Lo ha annunciato Matt Schaefer, membro della Camera dei deputati dello Stato del Texas. Il Grand jury del Texas ha infatti dato responso positivo: si può fare causa alla major della tv on demand.
Nei Paesi di Common Law, come gli Stati Uniti d’America, al Grand Jury («gran giurì») spetta il compito preliminare di stabilire se le prove raccolte su un determinato caso siano sufficienti per dare inizio a un procedimento penale. Ebbene, la magistratura competente del Texas ha appurato che le evidenze sono sufficienti per perseguire Netflix – punta di diamante di quell’universo liberal che sostiene e foraggia la candidatura presidenziale di Joe Biden contro la vita e contro la famiglia – per «esibizione oscena» di minorenni in modi che «solleticano pruriginosi interessi di natura sessuale» attraverso Cuties. Insomma, non esattamente per avere rubato una caramella.
La battaglia scatenata anche da “iFamNews” contro Cuties non solo sta cioè dando risultati, ma soprattutto non è affatto quella boutade da Capitan Fracassa di cui molti ci hanno subito accusato. Per questo la battaglia della nostra petizione contro Netflix continua.
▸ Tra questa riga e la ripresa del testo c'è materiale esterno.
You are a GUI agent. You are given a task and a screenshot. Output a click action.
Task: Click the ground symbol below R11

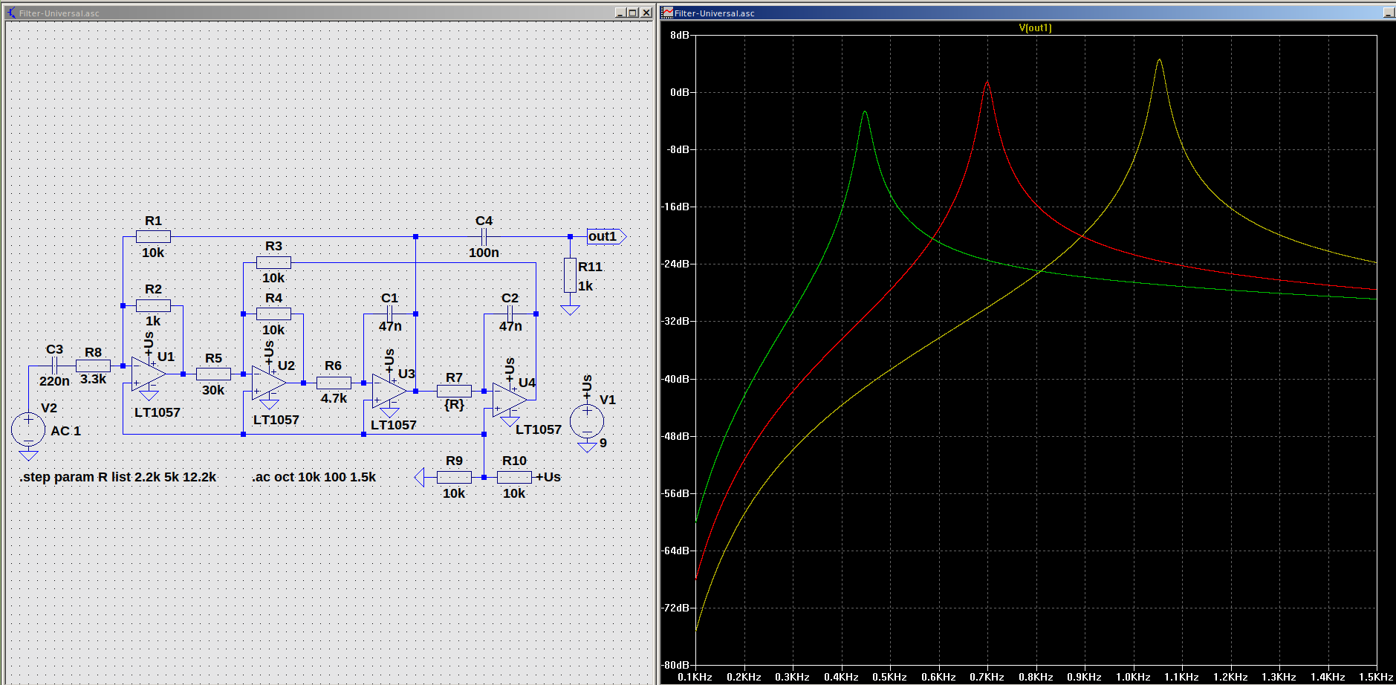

Ora, la censura non è mai una bella cosa, e quando si fa critica d’arte chiamando il 113 la puzza di bruciato si sente subito. Ma il “caso Cuties” è di tutt’altra pasta. Qui ci sono di mezzo dei minorenni. Qui il tema è la pedofilia. Cosa direbbero dunque ai tribunali quelli che in Cuties vedono, sic, valori educativi?